_DATA TO EXAMINE_:
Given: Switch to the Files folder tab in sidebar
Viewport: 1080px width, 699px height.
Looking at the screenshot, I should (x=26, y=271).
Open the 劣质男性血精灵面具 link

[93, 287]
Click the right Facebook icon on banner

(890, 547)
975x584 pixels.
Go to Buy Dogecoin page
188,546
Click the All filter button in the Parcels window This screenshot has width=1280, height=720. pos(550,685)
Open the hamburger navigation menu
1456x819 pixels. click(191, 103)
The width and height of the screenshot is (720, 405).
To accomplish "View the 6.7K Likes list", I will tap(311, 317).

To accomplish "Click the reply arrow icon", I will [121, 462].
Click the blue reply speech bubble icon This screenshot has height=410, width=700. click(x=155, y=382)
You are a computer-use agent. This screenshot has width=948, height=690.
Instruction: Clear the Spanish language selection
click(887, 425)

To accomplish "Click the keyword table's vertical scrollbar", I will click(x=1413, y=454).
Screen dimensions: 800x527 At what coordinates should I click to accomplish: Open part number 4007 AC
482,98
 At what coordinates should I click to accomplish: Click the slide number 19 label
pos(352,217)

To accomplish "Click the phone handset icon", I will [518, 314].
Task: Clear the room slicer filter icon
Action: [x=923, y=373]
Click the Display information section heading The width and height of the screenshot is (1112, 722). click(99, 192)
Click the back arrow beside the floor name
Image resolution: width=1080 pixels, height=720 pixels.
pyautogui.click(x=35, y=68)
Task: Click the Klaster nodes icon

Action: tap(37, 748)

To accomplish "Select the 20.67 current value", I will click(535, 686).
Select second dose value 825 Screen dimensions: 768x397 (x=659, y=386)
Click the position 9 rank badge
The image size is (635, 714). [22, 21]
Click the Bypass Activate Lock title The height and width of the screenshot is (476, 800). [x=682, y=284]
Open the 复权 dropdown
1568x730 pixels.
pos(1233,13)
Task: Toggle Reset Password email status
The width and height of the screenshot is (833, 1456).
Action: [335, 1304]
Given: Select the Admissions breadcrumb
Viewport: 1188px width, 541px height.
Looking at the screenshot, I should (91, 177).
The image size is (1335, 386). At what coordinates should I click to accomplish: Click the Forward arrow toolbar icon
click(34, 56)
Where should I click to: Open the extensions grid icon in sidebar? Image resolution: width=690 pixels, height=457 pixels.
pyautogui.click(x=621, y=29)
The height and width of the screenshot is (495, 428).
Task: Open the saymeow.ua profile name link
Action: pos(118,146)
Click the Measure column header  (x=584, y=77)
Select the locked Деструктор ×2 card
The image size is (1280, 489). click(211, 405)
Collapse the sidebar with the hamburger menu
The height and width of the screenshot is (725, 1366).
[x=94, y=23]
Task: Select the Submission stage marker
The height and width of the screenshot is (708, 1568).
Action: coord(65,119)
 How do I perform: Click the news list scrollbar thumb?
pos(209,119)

_AIM OF THE EXERCISE_:
How many lines in this material contain the string "value"? Only the number is wanted.

_THE COMPLETED TASK_:
2